**Extrait du document**
....
2Or, avec l’Intégralisme2, par contraste, avec les idéologies techno-matérialistes dominantes et en rébellion contre l’idolâtrie moderne de l’Histoire, se dessine la chance d’une mutation, caractérisée par la restauration du problème de Dieu dans son essentialité rigoureuse.
3Refusant la tentation fallacieuse d’un retour à la question grecque concernant l’Etre (selon les exhortations d’un Heidegger), l’intégralisme montre que l’Etre, bien loin de représenter l’objet prioritaire de la philosophie, est simplement le code qui règle le discours du monde à partir de « la thésis » de « l’intégral ». Corollairement, il prouve que le véritable auteur de la recherche en philosophie est le moi ; et que c’est l’empreinte égotiste sur les concepts de la philosophie qui leur confère leur originalité comme concepts prospectifs, valoriels et pathétiques ; de même, cette signature égotiste confirme la démarcation fondamentale entre l’interprétation philosophique et le savoir en tant que méthode universelle dans les sciences.
4Or la convergence de ces deux lignes d’argumentation fait apparaître en pleine lumière que l’exigence ultime du moi, telle qu’elle résume la totalité de ses multiples désirs, coïncide avec ce que recherche, depuis Platon, « la Métaphysique ». Ainsi, mais sous condition de revendiquer sa vocation de connaissance interprétative et égotiste en congédiant les illusions dogmatiques, la philosophie se trouve, à nouveau, en état de comprendre l’essentialité de la connaissance de Dieu pour son orientation métaphysique. L’Intégralisme se fixe alors pour tâche d’établir qu’en dépit des formidables objections accumulées par Kant, Nietzsche et Freud, il est légitime de construire une argumentation qui concluerait à l’existence de Dieu comme garant de l’exigence égotiste.
5Je me limiterai, ici, à l’analyse des conditions qui préparent cette connaissance de Dieu. Par ces Prolégomènes, j’espère donc ouvrir un chemin vers ce qui est le refuge éternel pour le destin de l’homme et la vérité du monde, — tandis qu’alentour grondent les orages du nihilisme planétaire.
....
(Lignes de données de pointage)
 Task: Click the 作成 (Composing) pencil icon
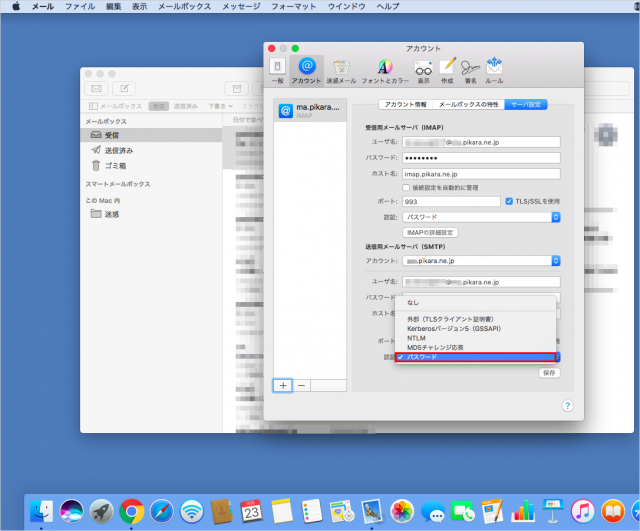click(447, 69)
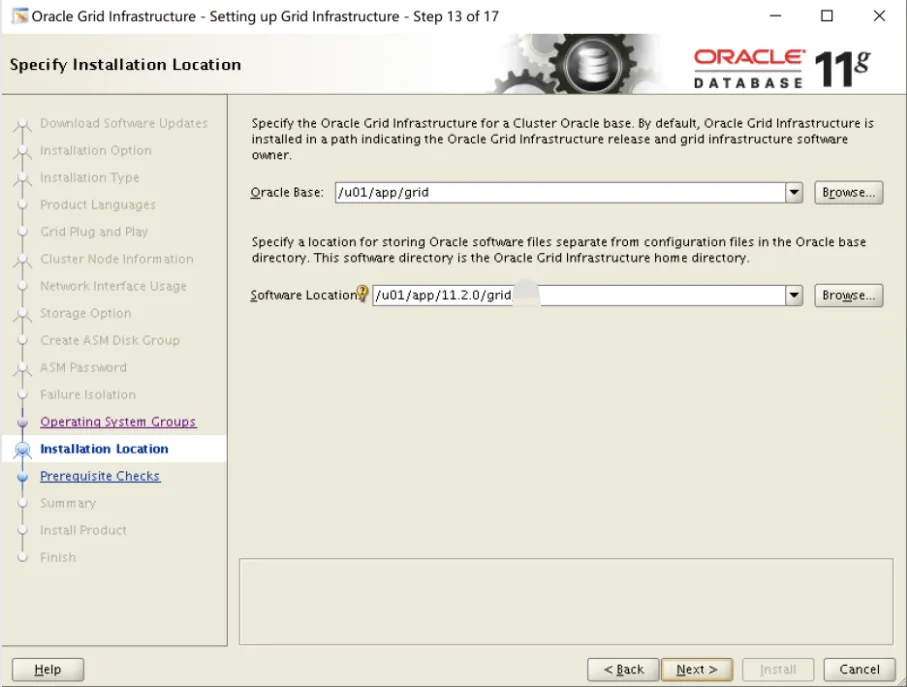
Task: Click the Back button
Action: click(623, 669)
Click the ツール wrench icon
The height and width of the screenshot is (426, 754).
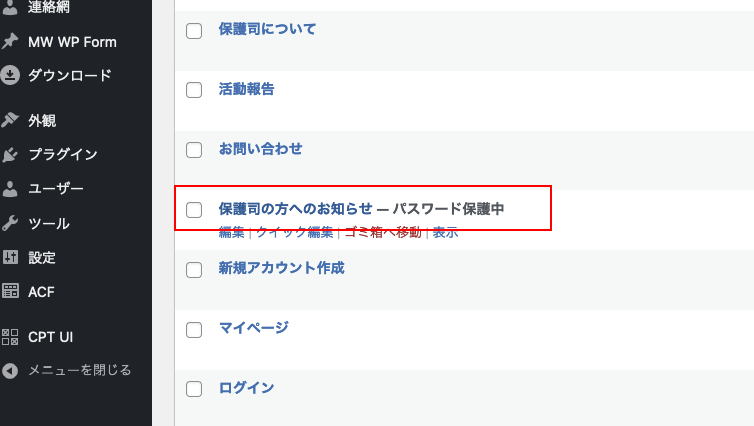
....
**Consigne de l'exercice**
Dites, s'il vous plaît, si chacune des affirmations suivantes s'accorde avec l'extrait sur l'Intégralisme, en répondant par oui ou non et en citant à l'identique les mots du texte qui tranchent. (a) L'intégralisme fait de l'Être l'objet prioritaire de la philosophie. (b) D'après l'intégralisme, le véritable auteur de la recherche en philosophie est le moi. (c) Le texte annonce qu'il va présenter ici la démonstration complète de l'existence de Dieu.

**Réponse rédigée**
(a) Non : « l’Etre, bien loin de représenter l’objet prioritaire de la philosophie, est simplement le code qui règle le discours du monde »
(b) Oui : « il prouve que le véritable auteur de la recherche en philosophie est le moi »
(c) Non : « Je me limiterai, ici, à l’analyse des conditions qui préparent cette connaissance de Dieu. »